:: Exercise details ::
Scan the entries below for the word "agent", then copy each line that holds it.

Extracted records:
——

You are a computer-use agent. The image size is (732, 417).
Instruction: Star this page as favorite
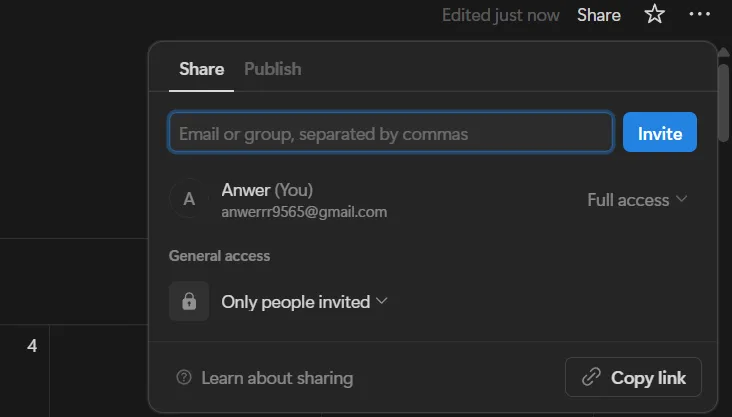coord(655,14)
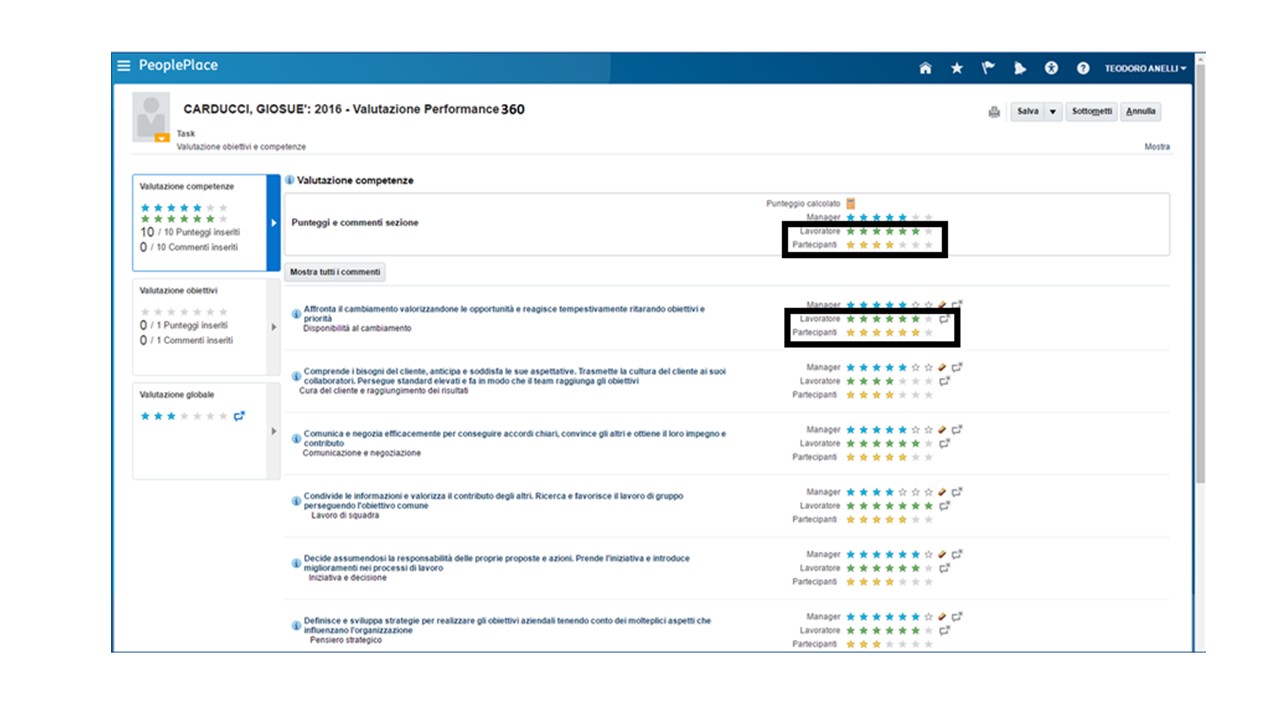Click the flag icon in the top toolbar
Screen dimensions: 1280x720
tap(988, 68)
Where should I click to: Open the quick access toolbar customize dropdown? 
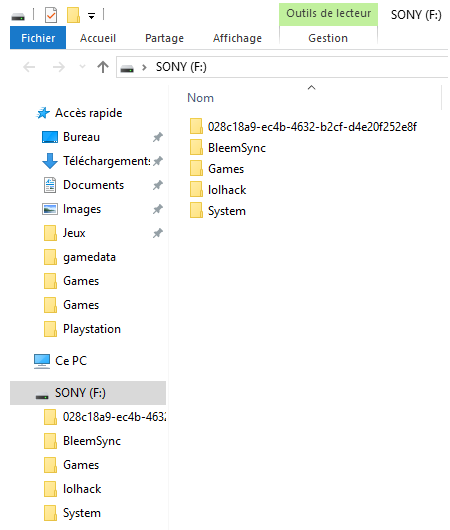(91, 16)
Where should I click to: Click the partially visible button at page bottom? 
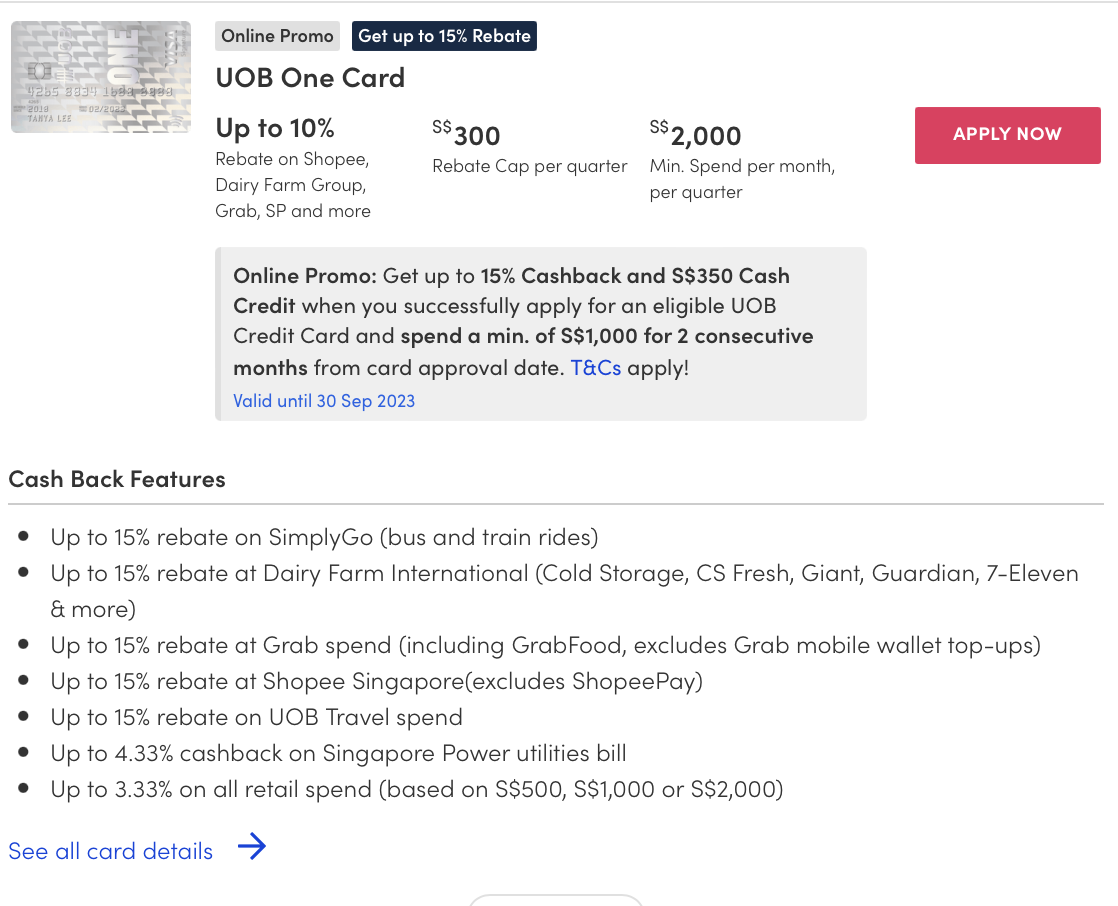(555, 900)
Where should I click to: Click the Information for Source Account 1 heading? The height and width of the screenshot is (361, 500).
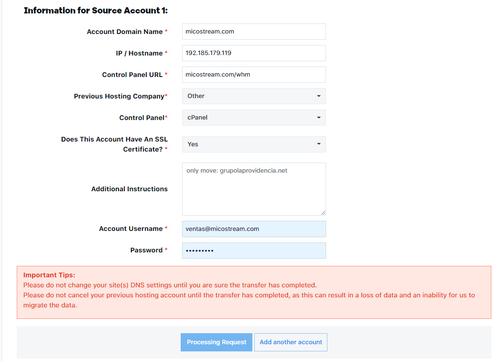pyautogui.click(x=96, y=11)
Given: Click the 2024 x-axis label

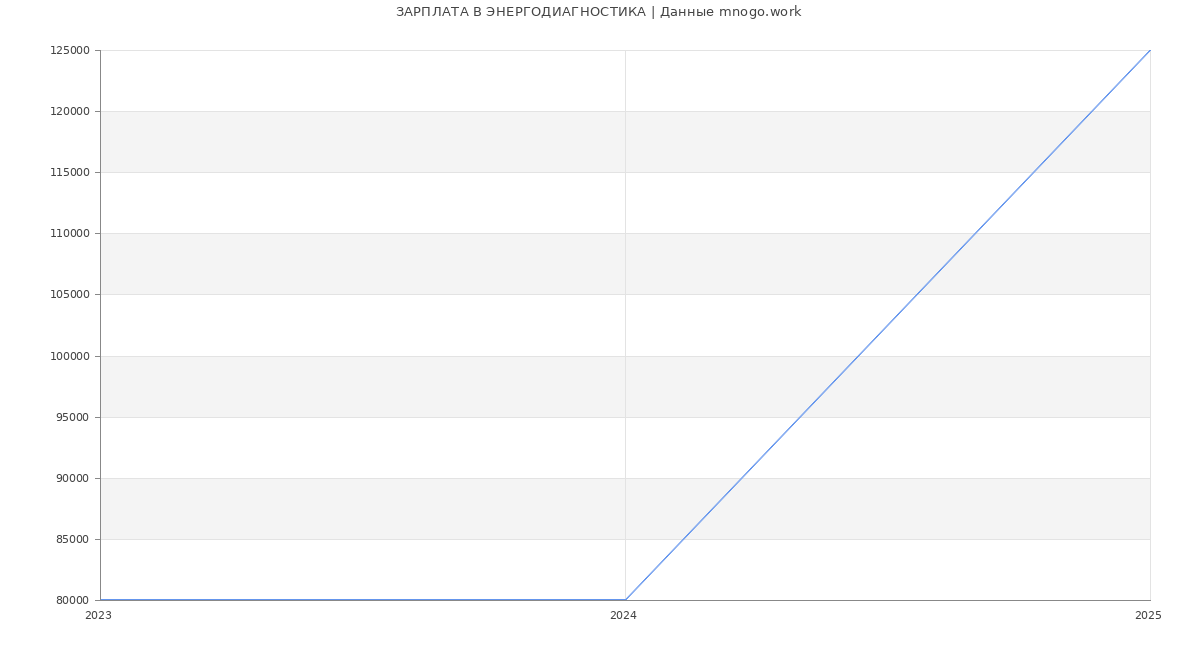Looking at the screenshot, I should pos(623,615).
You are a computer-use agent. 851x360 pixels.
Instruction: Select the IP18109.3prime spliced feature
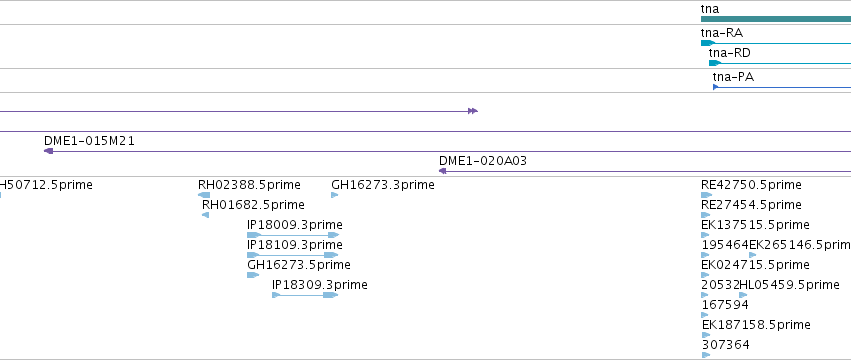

——

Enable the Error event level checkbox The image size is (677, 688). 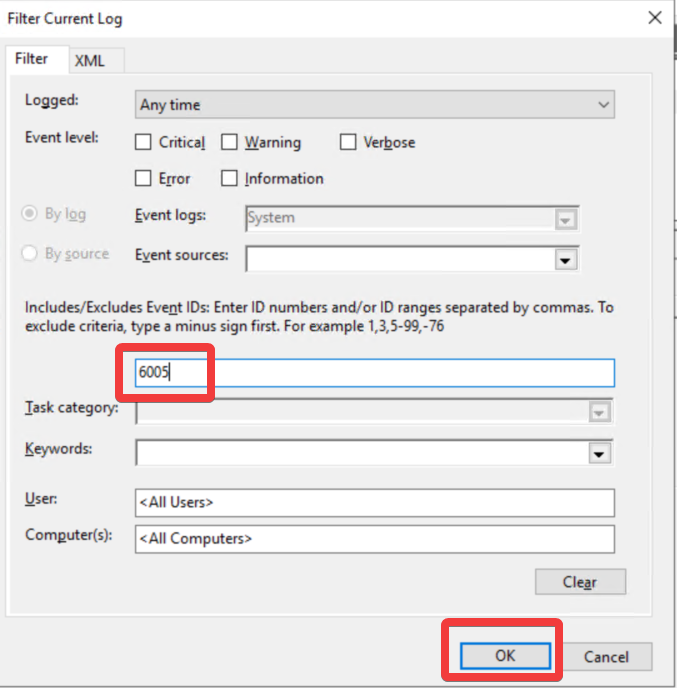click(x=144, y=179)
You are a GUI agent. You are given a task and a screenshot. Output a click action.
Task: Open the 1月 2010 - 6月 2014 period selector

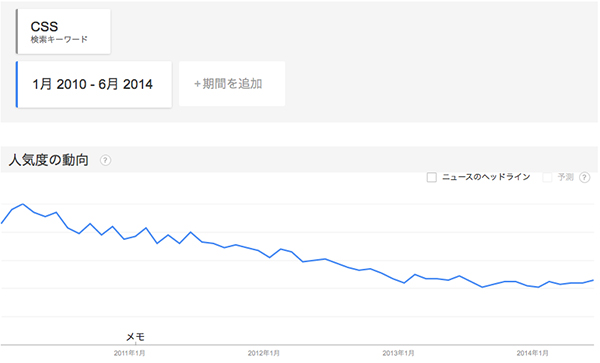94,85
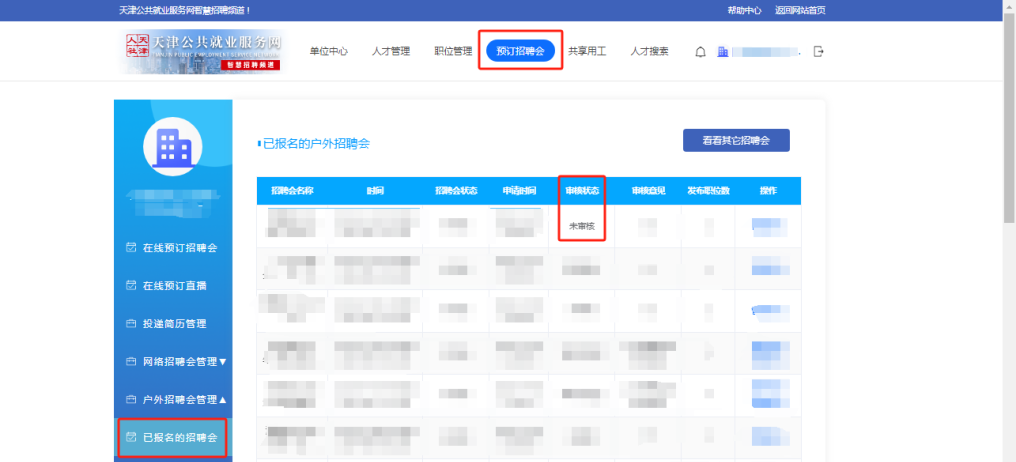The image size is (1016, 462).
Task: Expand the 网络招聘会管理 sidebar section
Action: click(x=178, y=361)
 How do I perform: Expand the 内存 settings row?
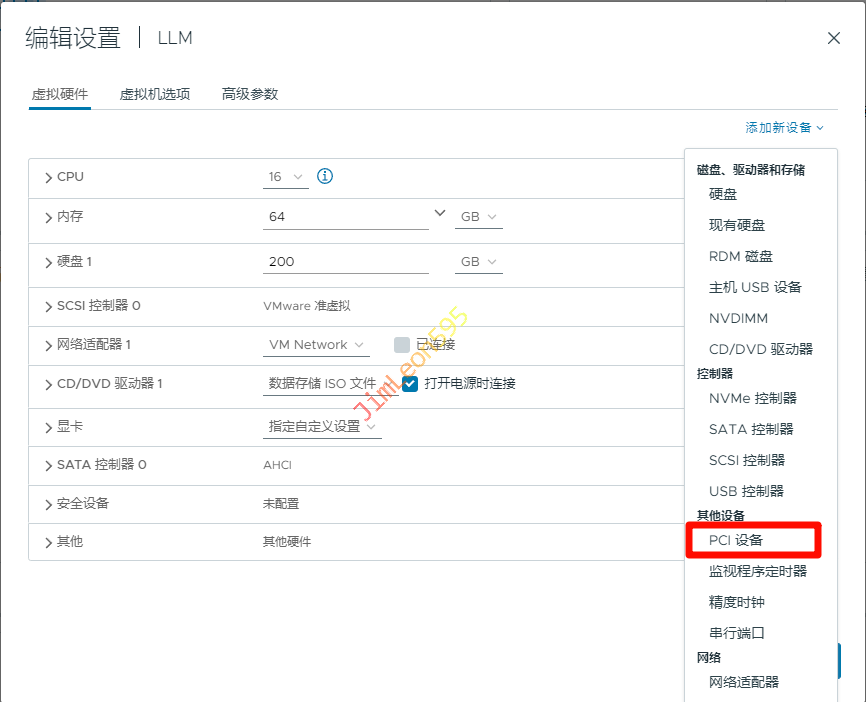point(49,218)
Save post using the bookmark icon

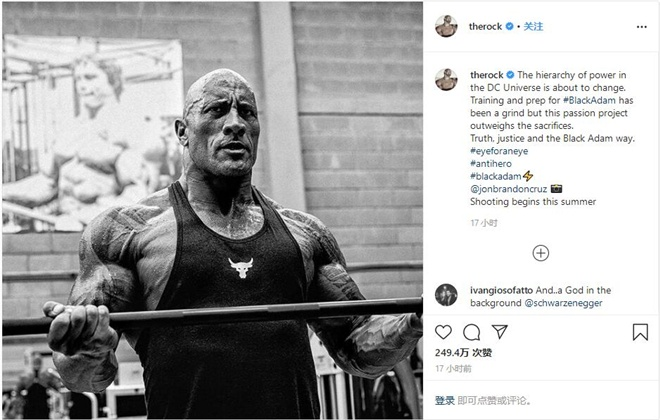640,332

——

:: Answer ::
You are a computer-use agent. The image size is (732, 417).
You are a computer-use agent. 851x360 pixels.
You are a GUI agent. You are given a task and a screenshot. Output a click action.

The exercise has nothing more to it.